■ Your instructions
Repeat the records. Keep every word and mark exactly as it is.

■ Supplied material

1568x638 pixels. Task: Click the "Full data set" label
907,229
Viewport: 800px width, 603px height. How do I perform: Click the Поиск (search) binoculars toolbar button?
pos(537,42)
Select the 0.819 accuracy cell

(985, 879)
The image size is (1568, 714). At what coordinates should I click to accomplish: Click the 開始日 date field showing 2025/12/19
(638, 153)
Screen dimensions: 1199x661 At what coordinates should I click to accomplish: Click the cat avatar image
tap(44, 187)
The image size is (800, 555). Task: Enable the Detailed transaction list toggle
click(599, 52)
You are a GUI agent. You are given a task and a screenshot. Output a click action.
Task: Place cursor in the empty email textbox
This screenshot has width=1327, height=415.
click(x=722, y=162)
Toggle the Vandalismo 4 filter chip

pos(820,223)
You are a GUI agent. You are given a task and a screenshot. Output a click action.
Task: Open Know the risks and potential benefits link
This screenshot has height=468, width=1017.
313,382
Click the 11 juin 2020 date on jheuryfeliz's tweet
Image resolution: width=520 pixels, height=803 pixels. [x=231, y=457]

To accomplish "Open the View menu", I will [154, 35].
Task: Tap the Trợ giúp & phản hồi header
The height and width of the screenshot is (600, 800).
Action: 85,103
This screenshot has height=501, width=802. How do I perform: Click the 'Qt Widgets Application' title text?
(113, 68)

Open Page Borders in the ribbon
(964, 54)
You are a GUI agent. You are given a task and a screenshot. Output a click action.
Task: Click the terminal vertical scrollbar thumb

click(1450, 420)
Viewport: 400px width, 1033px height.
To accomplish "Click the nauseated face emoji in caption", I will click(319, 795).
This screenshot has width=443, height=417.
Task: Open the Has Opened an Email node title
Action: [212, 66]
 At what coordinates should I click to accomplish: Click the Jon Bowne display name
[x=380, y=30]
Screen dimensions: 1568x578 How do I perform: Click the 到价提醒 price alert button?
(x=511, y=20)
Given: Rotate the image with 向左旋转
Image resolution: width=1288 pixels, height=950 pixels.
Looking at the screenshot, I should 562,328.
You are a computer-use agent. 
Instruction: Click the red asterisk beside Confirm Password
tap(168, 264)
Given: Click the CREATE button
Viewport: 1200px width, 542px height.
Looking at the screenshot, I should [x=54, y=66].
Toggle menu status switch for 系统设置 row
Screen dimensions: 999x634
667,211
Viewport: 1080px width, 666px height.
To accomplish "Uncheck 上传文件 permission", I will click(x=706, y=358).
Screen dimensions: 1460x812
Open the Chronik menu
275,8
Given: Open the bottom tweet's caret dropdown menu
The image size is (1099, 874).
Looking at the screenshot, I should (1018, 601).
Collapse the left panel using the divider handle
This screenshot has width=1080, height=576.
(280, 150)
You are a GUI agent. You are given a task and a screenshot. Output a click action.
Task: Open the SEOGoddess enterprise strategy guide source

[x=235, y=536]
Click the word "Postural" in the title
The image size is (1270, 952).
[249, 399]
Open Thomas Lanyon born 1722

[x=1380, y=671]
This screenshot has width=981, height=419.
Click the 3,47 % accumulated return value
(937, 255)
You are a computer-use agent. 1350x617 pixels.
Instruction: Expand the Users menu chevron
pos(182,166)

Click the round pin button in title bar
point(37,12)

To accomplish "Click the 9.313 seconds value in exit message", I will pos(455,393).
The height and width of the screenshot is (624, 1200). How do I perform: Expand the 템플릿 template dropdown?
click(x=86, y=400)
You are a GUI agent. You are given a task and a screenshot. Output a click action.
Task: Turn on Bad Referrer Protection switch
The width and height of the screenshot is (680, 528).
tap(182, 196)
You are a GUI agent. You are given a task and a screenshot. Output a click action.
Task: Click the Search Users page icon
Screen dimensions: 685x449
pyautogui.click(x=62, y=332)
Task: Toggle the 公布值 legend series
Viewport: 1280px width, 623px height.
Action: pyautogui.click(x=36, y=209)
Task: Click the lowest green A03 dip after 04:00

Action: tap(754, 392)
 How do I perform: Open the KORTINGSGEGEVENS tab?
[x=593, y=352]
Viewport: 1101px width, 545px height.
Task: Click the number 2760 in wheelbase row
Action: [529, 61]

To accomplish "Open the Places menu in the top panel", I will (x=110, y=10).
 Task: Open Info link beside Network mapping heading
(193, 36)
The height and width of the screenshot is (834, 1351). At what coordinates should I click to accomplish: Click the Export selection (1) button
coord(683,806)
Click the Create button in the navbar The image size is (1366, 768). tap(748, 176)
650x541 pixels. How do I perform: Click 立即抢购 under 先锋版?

■ Result for this exercise
1568x638 pixels. Task: Click the "Full data set" label
907,229
Viewport: 800px width, 603px height. How do I perform: Click the Поиск (search) binoculars toolbar button?
pos(537,42)
Select the 0.819 accuracy cell

(985, 879)
The image size is (1568, 714). At what coordinates should I click to accomplish: Click the 開始日 date field showing 2025/12/19
(638, 153)
Screen dimensions: 1199x661 At what coordinates should I click to accomplish: Click the cat avatar image
tap(44, 187)
The image size is (800, 555). Task: Enable the Detailed transaction list toggle
click(599, 52)
You are a GUI agent. You are given a task and a screenshot. Output a click action.
Task: Place cursor in the empty email textbox
This screenshot has width=1327, height=415.
click(x=722, y=162)
Toggle the Vandalismo 4 filter chip

pos(820,223)
You are a GUI agent. You are given a task and a screenshot. Output a click action.
Task: Open Know the risks and potential benefits link
This screenshot has height=468, width=1017.
313,382
Click the 11 juin 2020 date on jheuryfeliz's tweet
Image resolution: width=520 pixels, height=803 pixels. [x=231, y=457]

To accomplish "Open the View menu", I will [154, 35].
Task: Tap the Trợ giúp & phản hồi header
The height and width of the screenshot is (600, 800).
Action: 85,103
This screenshot has height=501, width=802. How do I perform: Click the 'Qt Widgets Application' title text?
(113, 68)

Open Page Borders in the ribbon
(964, 54)
You are a GUI agent. You are given a task and a screenshot. Output a click action.
Task: Click the terminal vertical scrollbar thumb

click(1450, 420)
Viewport: 400px width, 1033px height.
To accomplish "Click the nauseated face emoji in caption", I will click(319, 795).
This screenshot has width=443, height=417.
Task: Open the Has Opened an Email node title
Action: [212, 66]
 At what coordinates should I click to accomplish: Click the Jon Bowne display name
[x=380, y=30]
Screen dimensions: 1568x578 How do I perform: Click the 到价提醒 price alert button?
(x=511, y=20)
Given: Rotate the image with 向左旋转
Image resolution: width=1288 pixels, height=950 pixels.
Looking at the screenshot, I should 562,328.
You are a computer-use agent. 
Instruction: Click the red asterisk beside Confirm Password
tap(168, 264)
Given: Click the CREATE button
Viewport: 1200px width, 542px height.
Looking at the screenshot, I should [x=54, y=66].
Toggle menu status switch for 系统设置 row
Screen dimensions: 999x634
667,211
Viewport: 1080px width, 666px height.
To accomplish "Uncheck 上传文件 permission", I will click(x=706, y=358).
Screen dimensions: 1460x812
Open the Chronik menu
275,8
Given: Open the bottom tweet's caret dropdown menu
The image size is (1099, 874).
Looking at the screenshot, I should (1018, 601).
Collapse the left panel using the divider handle
This screenshot has width=1080, height=576.
(280, 150)
You are a GUI agent. You are given a task and a screenshot. Output a click action.
Task: Open the SEOGoddess enterprise strategy guide source

[x=235, y=536]
Click the word "Postural" in the title
The image size is (1270, 952).
[249, 399]
Open Thomas Lanyon born 1722

[x=1380, y=671]
This screenshot has width=981, height=419.
Click the 3,47 % accumulated return value
(937, 255)
You are a computer-use agent. 1350x617 pixels.
Instruction: Expand the Users menu chevron
pos(182,166)

Click the round pin button in title bar
point(37,12)

To accomplish "Click the 9.313 seconds value in exit message", I will pos(455,393).
The height and width of the screenshot is (624, 1200). How do I perform: Expand the 템플릿 template dropdown?
click(x=86, y=400)
You are a GUI agent. You are given a task and a screenshot. Output a click action.
Task: Turn on Bad Referrer Protection switch
The width and height of the screenshot is (680, 528).
tap(182, 196)
You are a GUI agent. You are given a task and a screenshot. Output a click action.
Task: Click the Search Users page icon
Screen dimensions: 685x449
pyautogui.click(x=62, y=332)
Task: Toggle the 公布值 legend series
Viewport: 1280px width, 623px height.
Action: pyautogui.click(x=36, y=209)
Task: Click the lowest green A03 dip after 04:00

Action: tap(754, 392)
 How do I perform: Open the KORTINGSGEGEVENS tab?
[x=593, y=352]
Viewport: 1101px width, 545px height.
Task: Click the number 2760 in wheelbase row
Action: [529, 61]

To accomplish "Open the Places menu in the top panel", I will (x=110, y=10).
 Task: Open Info link beside Network mapping heading
(193, 36)
The height and width of the screenshot is (834, 1351). At what coordinates should I click to accomplish: Click the Export selection (1) button
coord(683,806)
Click the Create button in the navbar The image size is (1366, 768). tap(748, 176)
650x541 pixels. How do I perform: Click 立即抢购 under 先锋版?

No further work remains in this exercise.